- [Your task] Skip every picture, then write out exactly the lines of the listing below from the line that contains "take it from the top (895, 894)" through the final line.

- [Task input]
*** Begin section ***

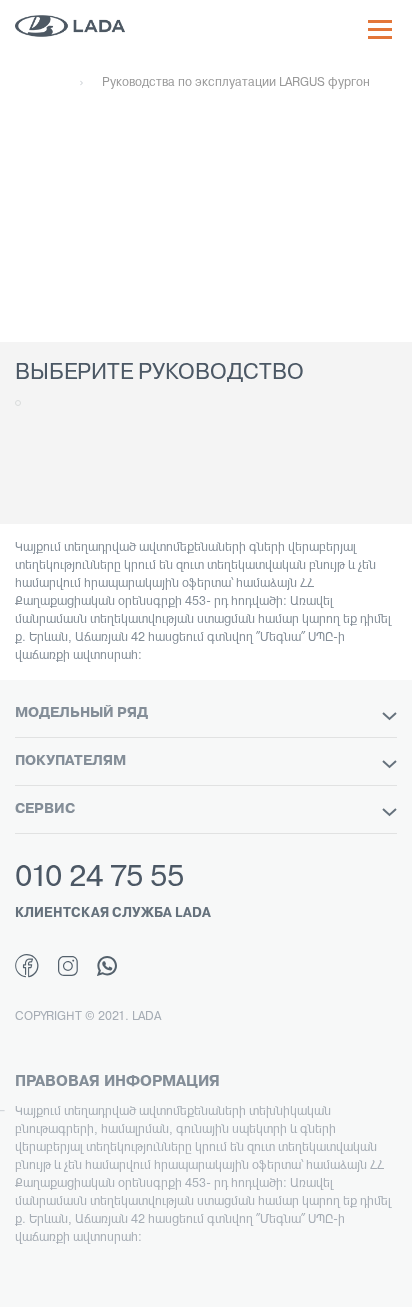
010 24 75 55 (99, 878)
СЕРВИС (45, 809)
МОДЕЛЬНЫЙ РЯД (81, 713)
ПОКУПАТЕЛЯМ (70, 761)
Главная (38, 83)
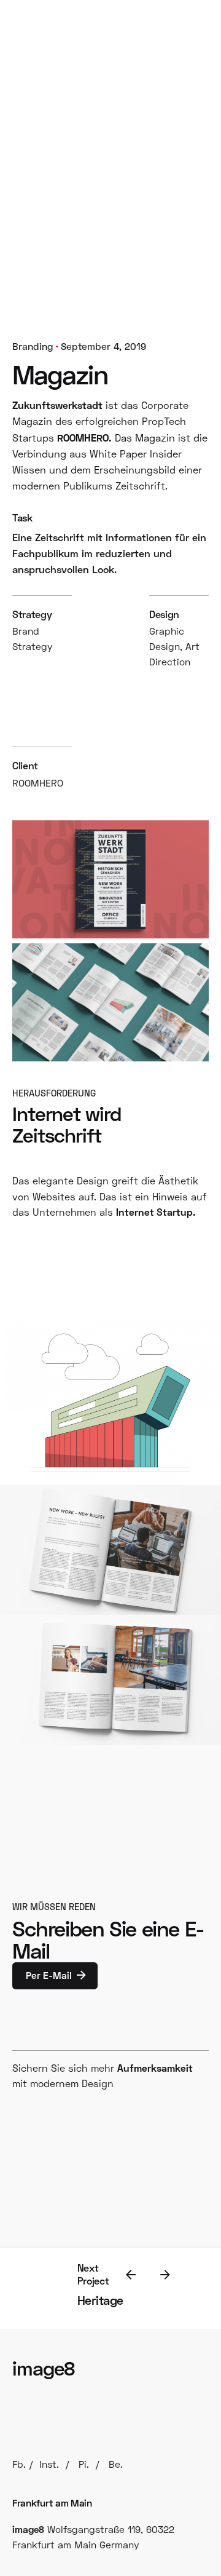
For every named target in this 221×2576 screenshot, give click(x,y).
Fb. (19, 2464)
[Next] (165, 2274)
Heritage (100, 2300)
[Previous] (131, 2274)
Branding (32, 346)
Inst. (49, 2464)
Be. (116, 2464)
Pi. (84, 2464)
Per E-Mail (49, 1975)
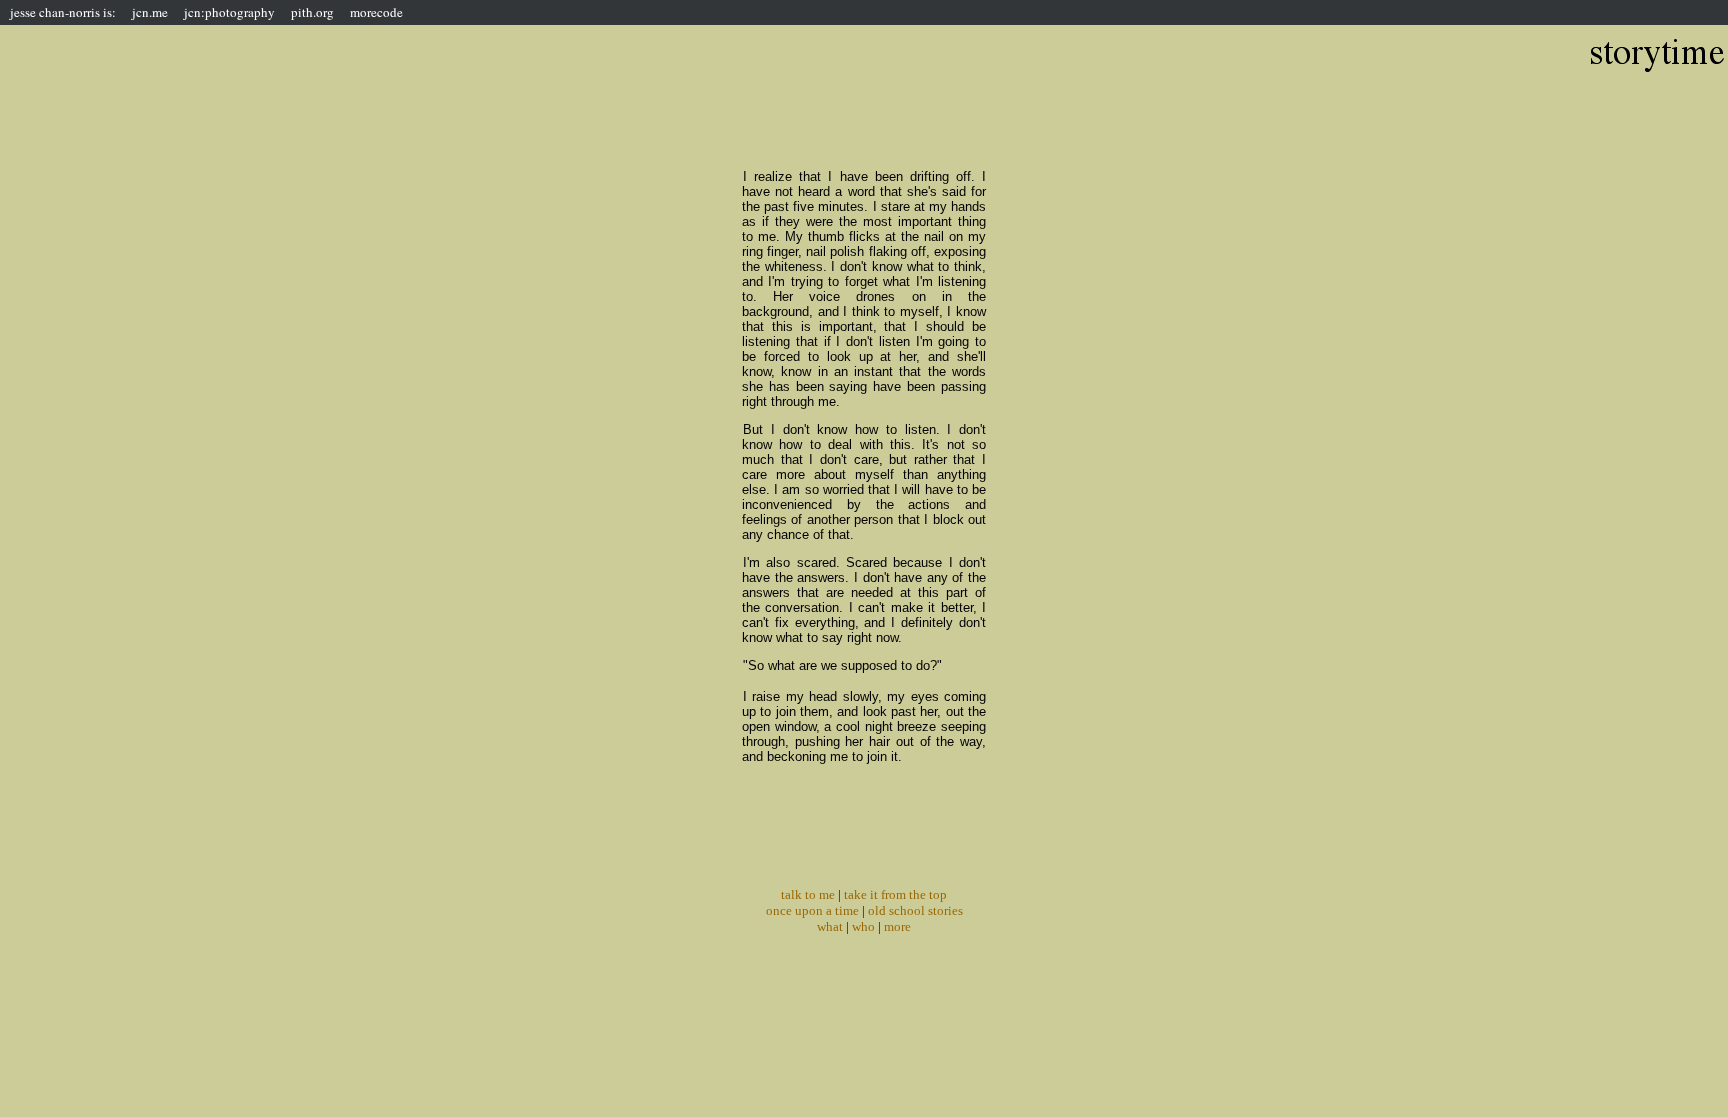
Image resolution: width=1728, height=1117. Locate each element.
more (897, 926)
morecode (376, 12)
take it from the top (895, 894)
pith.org (312, 12)
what (830, 926)
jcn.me (150, 12)
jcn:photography (229, 12)
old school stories (915, 910)
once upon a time (812, 910)
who (863, 926)
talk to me (808, 894)
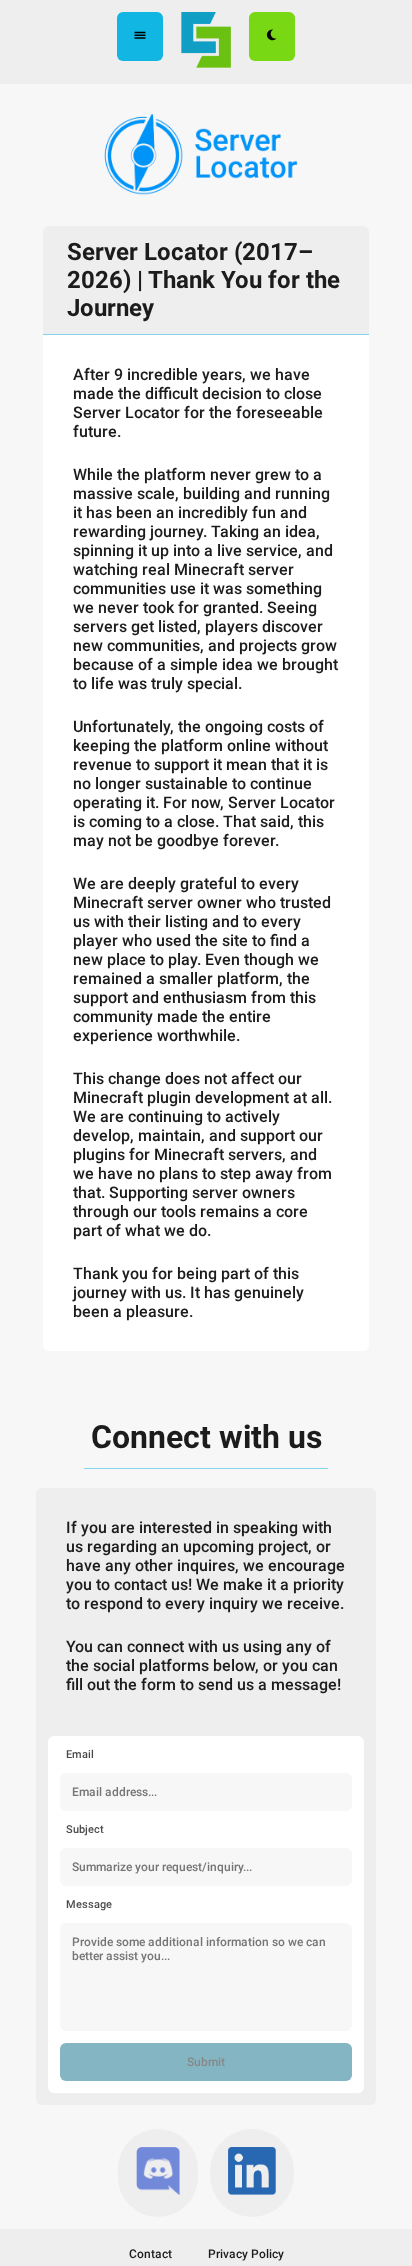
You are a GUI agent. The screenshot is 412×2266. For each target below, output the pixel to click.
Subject (85, 1829)
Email (80, 1754)
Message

*** End section ***

- [Answer to the problem]
take it from the top (895, 894)
pith.org (312, 12)
what (830, 926)
jcn.me (150, 12)
jcn:photography (229, 12)
old school stories (915, 910)
once upon a time (812, 910)
who (863, 926)
talk to me (808, 894)
You are a GUI agent. The screenshot is 412×2266. For each target below, output the pixel to click.
Subject (85, 1829)
Email (80, 1754)
Message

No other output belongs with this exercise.